Après avoir retracé l’itinéraire qui l’a conduit à la compréhension des patients schizophrènes et à la conviction que les états psychotiques pouvaient être traités psychanalytiquement, H. Rosenfeld s’interroge sur les facteurs thérapeutiques et anti-thérapeutiques dans l’analyse. Qu’ils soient liés au rôle de l’analyste ou à celui du narcissisme et de l’identification projective, Rosenfeld démontre que la compréhension de ces deux notions est essentielle pour éviter l’impasse dans l’analyse.

Sa démarche – étayée sur une méthodologie très détaillée et critique – apporte, outre une analyse des phénomènes de collusion, une théorie des relations d’objet narcissique, ainsi qu’une conception originale de l’interprétation, fondée sur une attention très soutenue au transfert et au contre-transfert.
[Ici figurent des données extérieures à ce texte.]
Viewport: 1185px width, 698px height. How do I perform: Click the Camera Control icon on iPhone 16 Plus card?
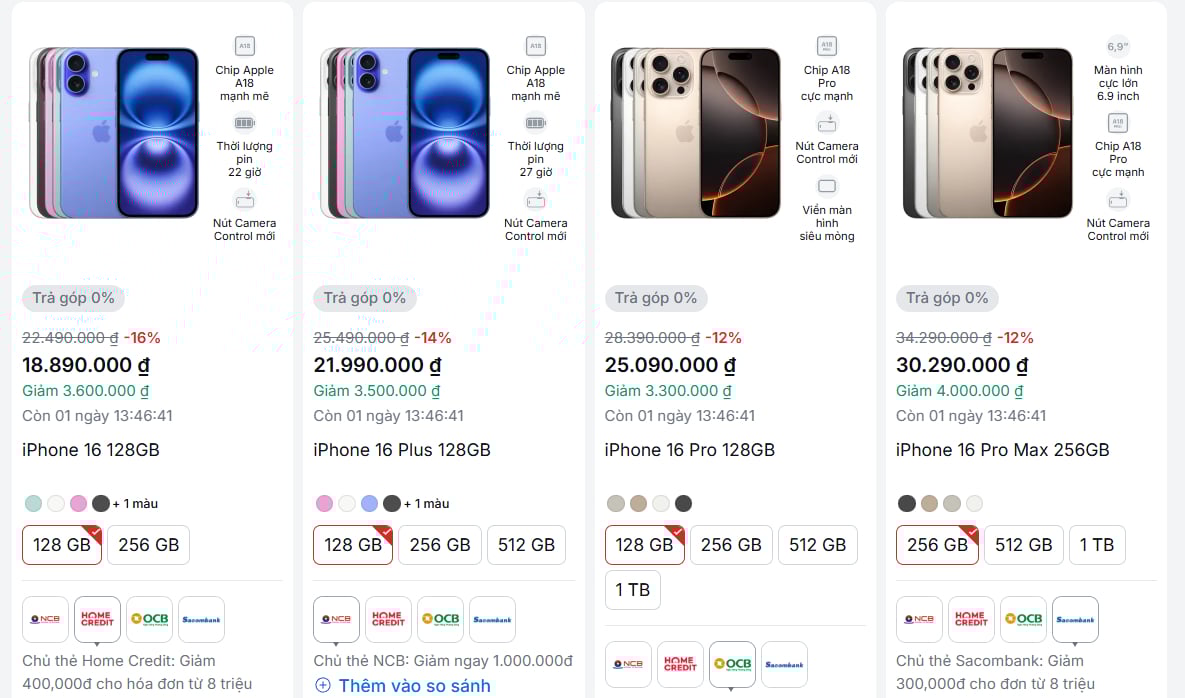click(x=535, y=198)
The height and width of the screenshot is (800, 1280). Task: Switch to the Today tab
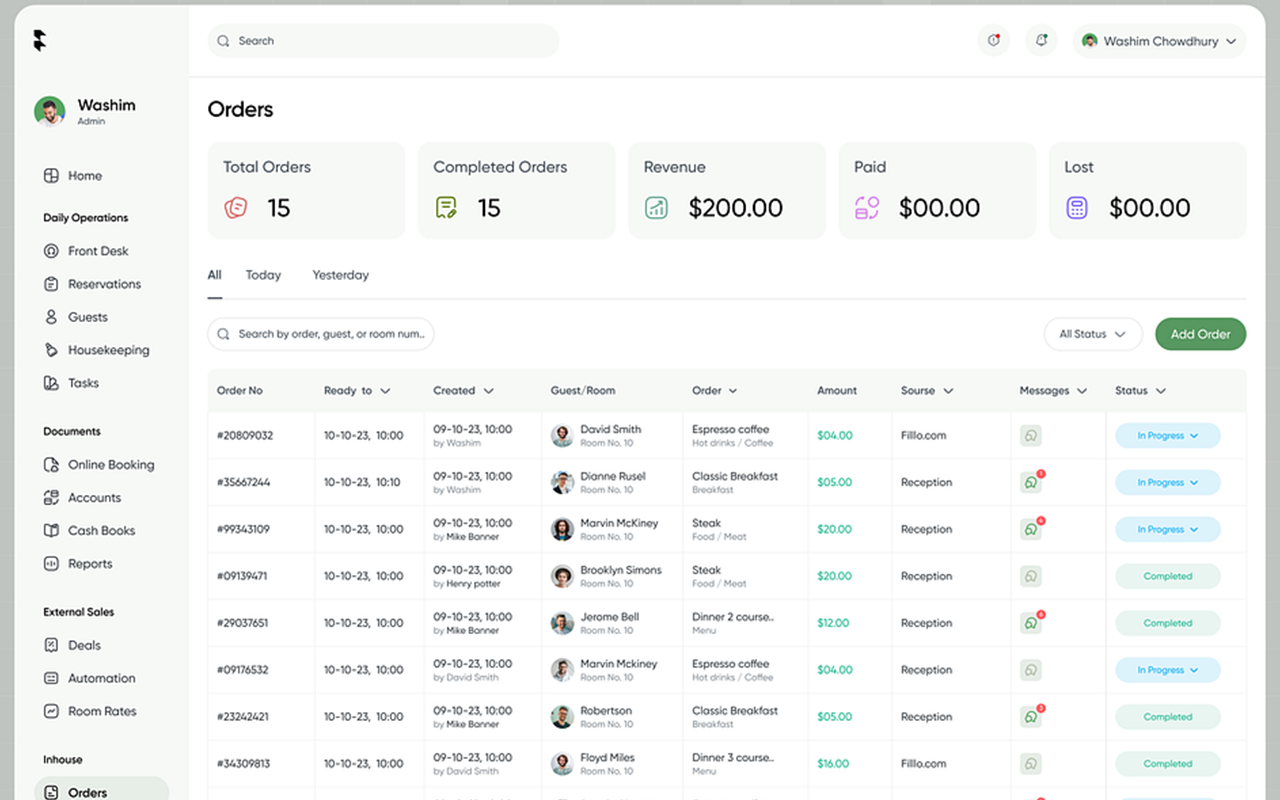(262, 274)
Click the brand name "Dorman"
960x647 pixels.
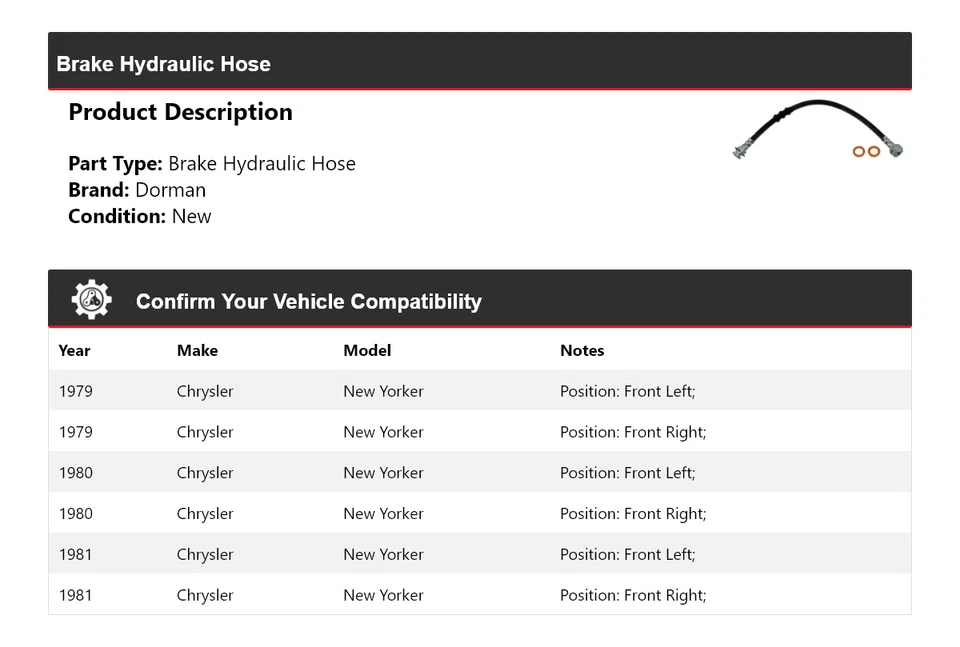point(170,190)
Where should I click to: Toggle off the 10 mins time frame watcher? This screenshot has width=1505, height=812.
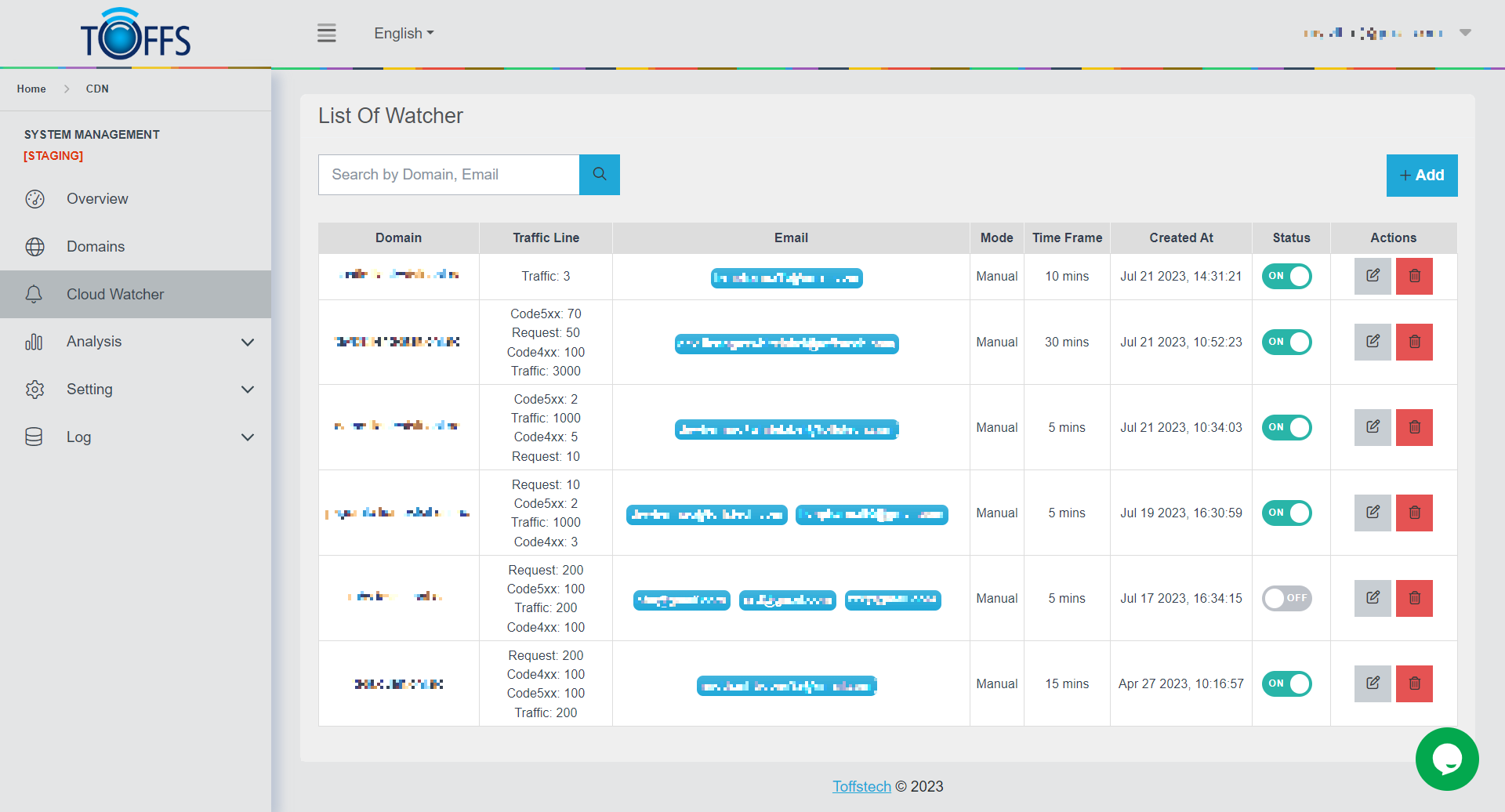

En conclusion, H. Rosenfeld reprend non seulement l’évolution des théories et des techniques analytiques de la psychose et des techniques analytiques de la psychose et des états narcissiques, mais propose, à partir de sa propre évolution, un nouveau modèle d’analyse, qui noue une compréhension précise de l’histoire et de l’organisation mentale du patient au hic et nunc de la situation transférentielle.